Die letzte W-Frage fragt nach dem „Wie“. „Wie fühlen sich die Beteiligten?“ oder „Wie könnte das Problem jemand nutzen?“ sind nur zwei von vielen Beispielen. Hier ist das Ziel eine Liste mit den Arten und Weisen, wie Ereignisse passierten bzw. passieren. Es wird die Gefühlslage der beteiligten Personen miteinbezogen und auch die Perspektive, ob der gegenwärtige Nachteil nicht auch einen Vorteil für andere Personengruppen bietet. Vielleicht können wir mit dem gegenwärtigen Nachteil einen anderen Kundenkreis gewinnen und glücklich machen. Das „Wie“ als Fragewort ist sehr mächtig. Durch die Vielseitigkeit der Zusätze – „wie oft“, „wie lange“, „wie viel“ – sind zahlreiche Fragestellungen möglich, die je nach Ausgangsthema das Gesamtbild sinnvoll ergänzen.

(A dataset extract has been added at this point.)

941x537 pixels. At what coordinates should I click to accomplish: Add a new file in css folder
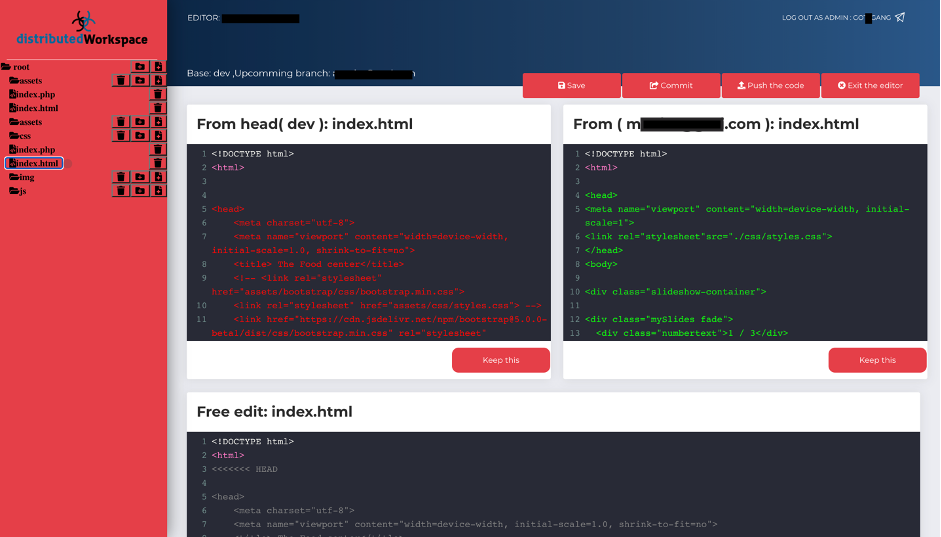pos(158,135)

Methoden müssen nicht immer kompliziert sein. Wie die 6W-Fragen zeigen, können auch Fragen als Leitfaden einen erheblichen Nutzen bei der Auswahl des Themas und der damit verbundenen Fragestellung bieten. Sie helfen das Thema zu verstehen, zu strukturieren und indirekt, es auch zu lösen. Viele Fragen drängen sich im Prozess auf, jedoch gibt es häufig die angesprochenen blinden Flecken. Diese durch unterschiedliche Impulse zu minimieren, zählt zu den Stärken der 6W-Methode.